- **Goal of the exercise**: List each line of the entries below that contains the word "Point".

Entries for locating words and elements:
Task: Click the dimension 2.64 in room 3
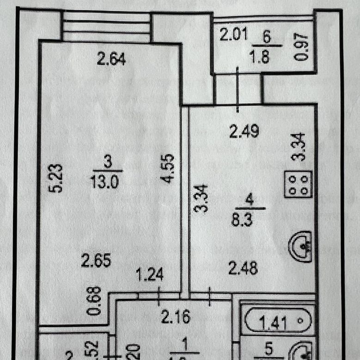coord(111,59)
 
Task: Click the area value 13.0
coord(106,181)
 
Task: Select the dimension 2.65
coord(96,261)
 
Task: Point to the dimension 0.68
coord(95,301)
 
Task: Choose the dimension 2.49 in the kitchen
coord(244,132)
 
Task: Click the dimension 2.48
coord(243,267)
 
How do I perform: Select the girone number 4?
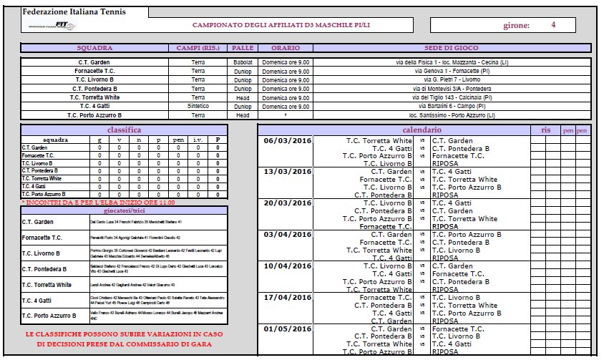553,24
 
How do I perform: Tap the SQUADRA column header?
94,48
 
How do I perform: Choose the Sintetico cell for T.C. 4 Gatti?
198,106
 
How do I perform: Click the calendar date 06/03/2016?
288,141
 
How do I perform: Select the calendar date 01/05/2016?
288,329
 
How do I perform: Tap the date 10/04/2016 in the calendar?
288,266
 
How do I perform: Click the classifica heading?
124,130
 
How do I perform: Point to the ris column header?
545,130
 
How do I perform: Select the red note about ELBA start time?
98,203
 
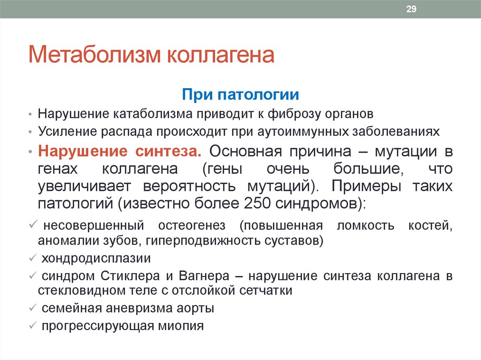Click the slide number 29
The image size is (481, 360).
click(x=411, y=9)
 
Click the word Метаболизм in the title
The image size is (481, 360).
click(x=94, y=54)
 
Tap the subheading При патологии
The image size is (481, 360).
click(x=240, y=94)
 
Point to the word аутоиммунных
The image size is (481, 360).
click(x=303, y=131)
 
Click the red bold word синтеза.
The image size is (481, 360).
click(x=169, y=151)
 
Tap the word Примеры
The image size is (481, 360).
click(x=366, y=186)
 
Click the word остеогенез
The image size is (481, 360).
click(x=192, y=225)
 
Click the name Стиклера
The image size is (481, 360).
click(x=130, y=276)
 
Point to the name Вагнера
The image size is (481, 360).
click(x=204, y=276)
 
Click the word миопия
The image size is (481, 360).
click(x=181, y=326)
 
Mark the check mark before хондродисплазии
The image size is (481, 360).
click(x=33, y=258)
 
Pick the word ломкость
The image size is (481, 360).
click(x=365, y=225)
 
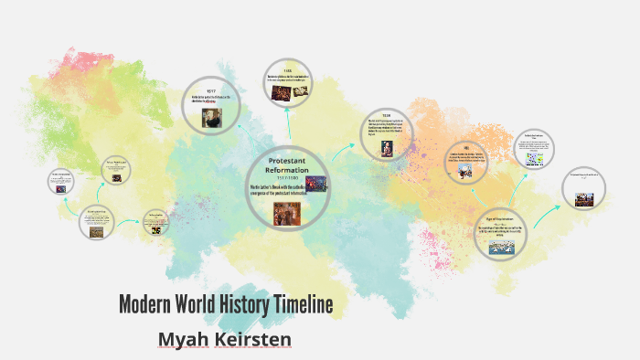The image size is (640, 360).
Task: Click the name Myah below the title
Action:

- **Full answer**:
Task: Point to the dimension 0.68
How do I perform: Point to the ris column header?
Point to the word аутоиммунных
Point to the name Вагнера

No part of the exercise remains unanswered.